World-Class Design: A Run in With a Ferrari

Posted on March 10, 2014


I listened intently to the Director of Planning, Design and Construction and how his healthcare system was preparing to roll out a new Children’s hospital.  This Director, for a system known for innovation and above-average industry performance, was lamenting how his new Children’s hospital would open and likely need renovations within 60 days.  “I bet my next paycheck on it.”  The Director sounded powerless, as if this was a train wreck he could see coming but could not prevent.  It was my most disheartening conversation with an administrator in recent memory.

How could a new hospital, with the freedom of a clean sheet of paper, a healthy budget, and plenty of time to develop the design, open and immediately be, in some form, either inefficient or obsolete?  Reality check:  this is not the latest smart phone we’re talking about.  It is a hospital, with an expected useful life of 40+ years.

For him, somewhere the implicit blame lay between knowing what is needed (program), design development (process), and the departments (users) who would ultimately ‘accept or not accept’ the final product.  And this is a story from a successful healthcare system.  I wonder what it is like with hospitals with far more limited resources, with less corporate leadership and coordination?

Contrast this with an event last summer.  I was in my hometown of Williamsport, Pennsylvania and noticed a Ferrari parked outside the grocery store.  A Ferrari in Williamsport?  It may as well have been a unicorn.  So I parked near it to admire.  As it turned out, the owner was approaching his Ferrari when I was done with my shopping.  I complimented him on his gorgeous car.  It looked brand new, so I asked how old it was.  He told me to guess.  I looked again, and recognized the trap.  I immediately recalibrated in my head and aimed lower.  “A 1993?” I surmised.  “I bought it used.  It’s a 1979.”  [Me:  slack-jawed].  It’s 2013; I’m looking at a car that was more attractive than 99% of new cars on the road, and I couldn’t even guess its correct decade of origin.

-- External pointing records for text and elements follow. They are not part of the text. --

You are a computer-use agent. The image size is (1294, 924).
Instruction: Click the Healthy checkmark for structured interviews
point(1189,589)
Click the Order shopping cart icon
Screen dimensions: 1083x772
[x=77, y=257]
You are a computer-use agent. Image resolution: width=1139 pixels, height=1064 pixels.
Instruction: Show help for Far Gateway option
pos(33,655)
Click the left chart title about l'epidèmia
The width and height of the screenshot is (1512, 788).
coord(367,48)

If Ferrari put that much effort into the outside design—that much effort into imagining how a car will need to look and function 35 years in the future and not appear obsolete—then I wonder what kind of other world-class ideas were buried in this beauty?  Steering? Engine? Cockpit?  What was Ferrari thinking when they dreamed up this design?  How did the design and engineering teams debate and decide, and then reconcile with the hand-crafters that built it?  How could they envision and design (and engineer and build) for the future so successfully?

Think about all the things we interact with every day, from our clothes and frying pans to our toothbrushes and buildings.  How many objects can we say are world-class in design, innovative now and serviceable if not still innovative in five, ten, twenty years?

Today, world-class healthcare design is not defined by stainless steel or an expansive atrium.  It’s not LED lights or a fresh color palette.  I have been in hospitals that worked like a Swiss watch and hid their age, and have seen others who appeared much older than they actually were.

World class design is a little bit of aesthetics and a lot of what’s under the hood.  In healthcare design, that means an obsessive attention to the mechanics of clinical operations—how people move and do their jobs every day to deliver care—and how that might change in the future.  It means having the courage to set design ahead of a particular (influential) administrator’s wishes because you know the building will function worse if the layout is compromised.  It means using technology and research—exhausting every possible resource—to inform every decision now, and then imagine what the future will be, and design for those needs, too.

Make no mistake:  world-class healthcare design is incredibly difficult.  It is the exception, not the rule.  Choose your design (and engineering and construction) team wisely.